— BEGIN Records provided —
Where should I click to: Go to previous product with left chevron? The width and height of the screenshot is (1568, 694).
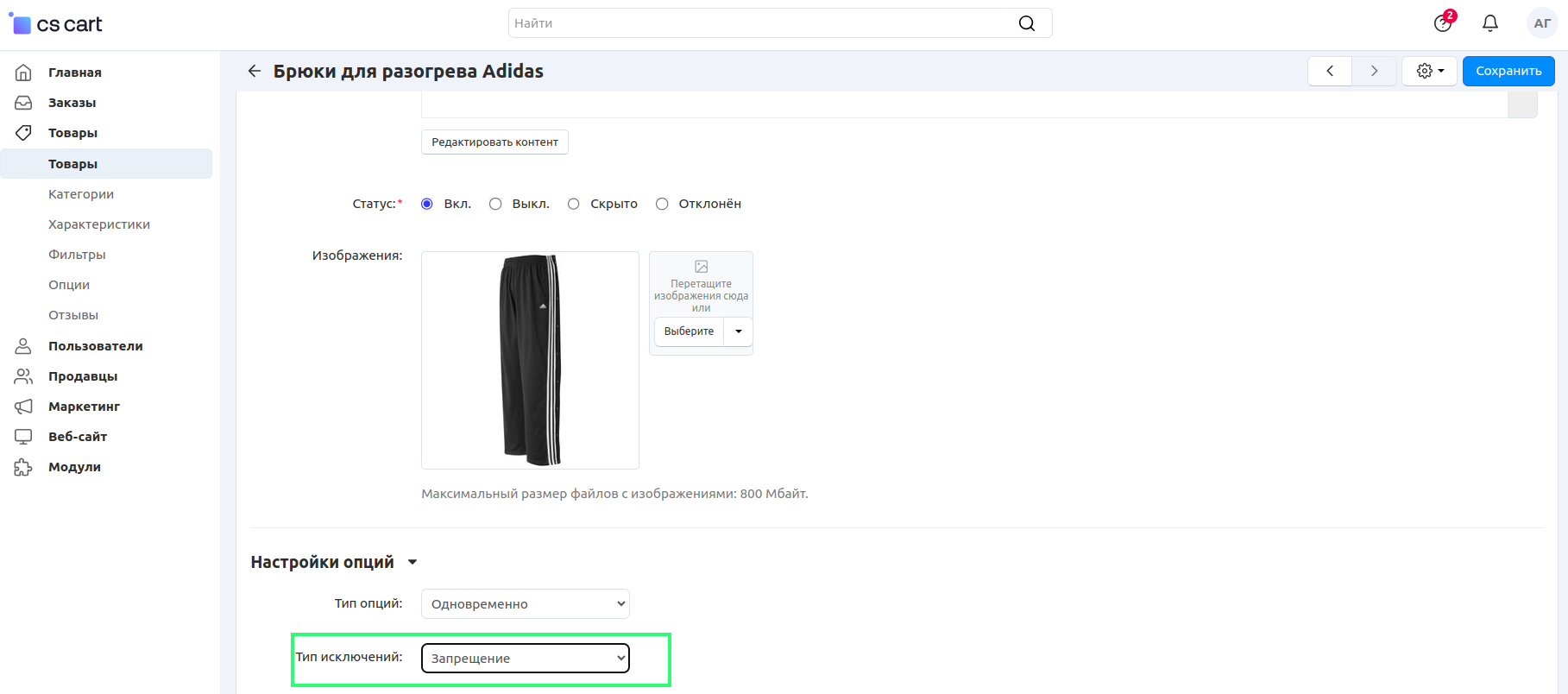pos(1330,71)
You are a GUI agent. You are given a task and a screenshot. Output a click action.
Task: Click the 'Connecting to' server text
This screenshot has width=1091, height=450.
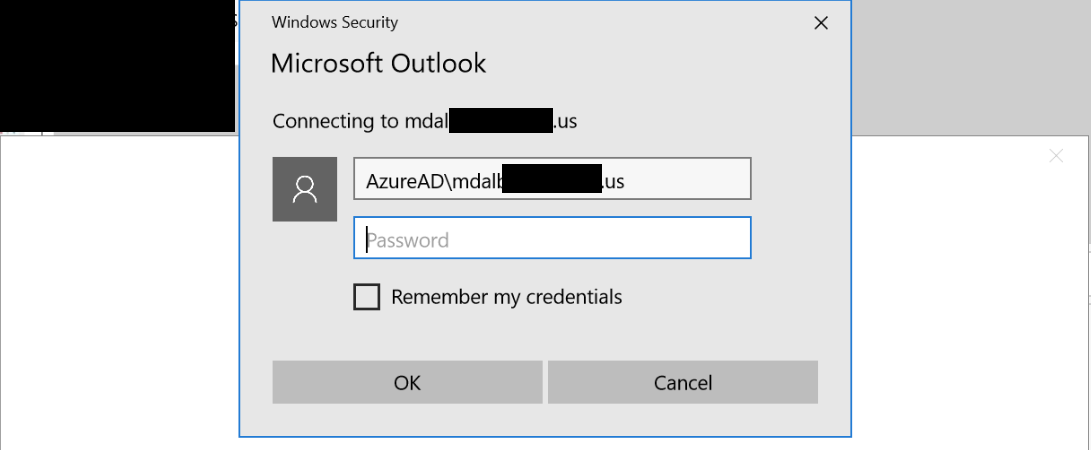tap(424, 121)
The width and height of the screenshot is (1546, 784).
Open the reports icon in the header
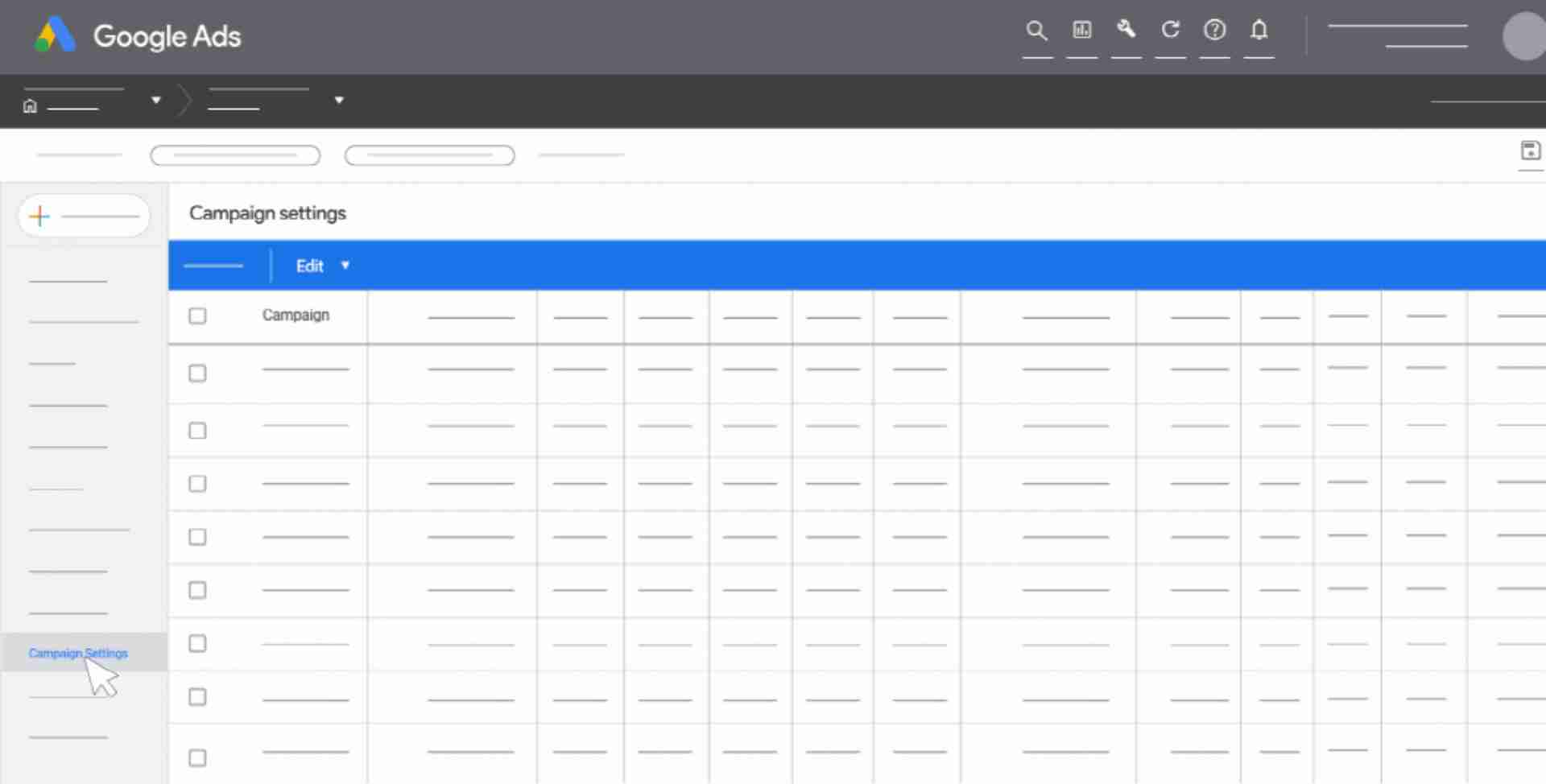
— END Records provided —
What needs to be done:
Copy the rows above again with each "screenshot" changed to "image" and nothing else altered. Omit the pictures.

Task answer:
Where should I click to: Go to previous product with left chevron? The width and height of the image is (1568, 694).
pos(1330,71)
You are a GUI agent. You are given a task and a image. Output a click action.
Task: Click the 'Connecting to' server text
This image has width=1091, height=450.
tap(424, 121)
The width and height of the image is (1546, 784).
Open the reports icon in the header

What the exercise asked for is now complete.